From these results Patrick concludes the following (and I agree).

In this case, although the deviation from the focal contrast is significantly different from zero, we can say that the amount of deviation is smaller than our threshold for what constitutes a meaningful effect. If we think that any deviation from the focal contrast is reason for concern, we might think about amending our theory. If, on the other hand, we believe that the null hypothesis of no relationship is basically always false and that many of these non-zero relationships are “crud”, we might advance the claim that our theory has been corroborated. In either case our testing procedure is more severe than a mere test of the null hypothesis of no differences between group means.

Another way of saying this is the following: despite the data being incompatibility with the focal contrast (evidenced by the joint test), the differences observed in these other contrasts is small or within the established equivalence bounds. Meanwhile, we can reject the null hypothesis that our focal contrast is zero.

# Extension to Multilevel/Hierarchical Models

In many cases, the designs that Patrick laid out are as simple or clean as a 3-group one-way ANOVA. Very often we have multiple levels of variance we would like to take into account. The most common example, and one I will repeat here, is in education wherein we have students inside classes within schools. In addition, we often have covariates that (like gender, socioecononimc status, or age) and we need to include those in our models.
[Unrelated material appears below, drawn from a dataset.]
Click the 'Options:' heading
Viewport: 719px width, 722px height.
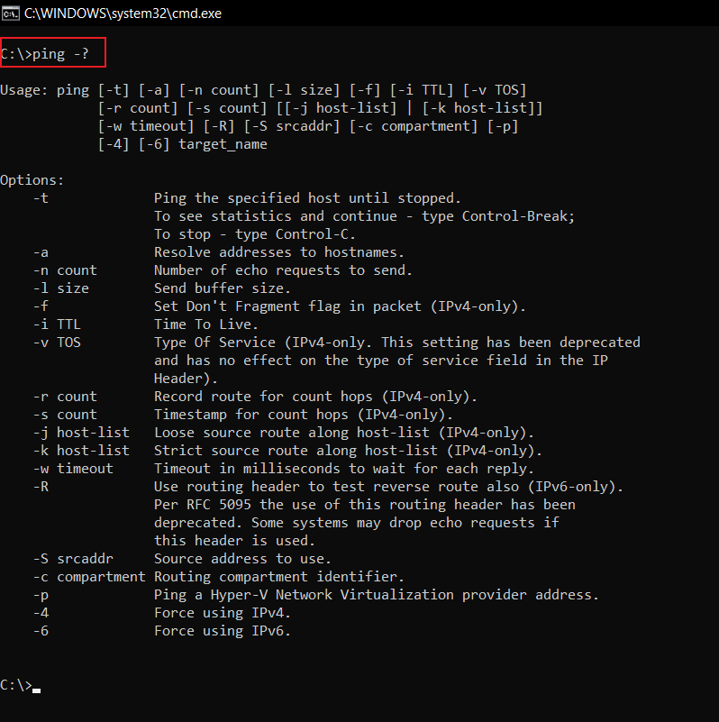point(32,180)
So, I will apply Patrick’s approach to a study where we have test scores on students within classes within schools. We also have informative covariates such as age and gender on the test scores. Let us say we are testing the hypothesis that our intended treatments (groups 2 and 3) will have a positive effect, *and* there will be an additional benefit for treatment group 3. Therefore, we will have similar contrasts to the original 3-group example except we will reverse the coding *and* only have one-sided tests because I specified directional hypotheses.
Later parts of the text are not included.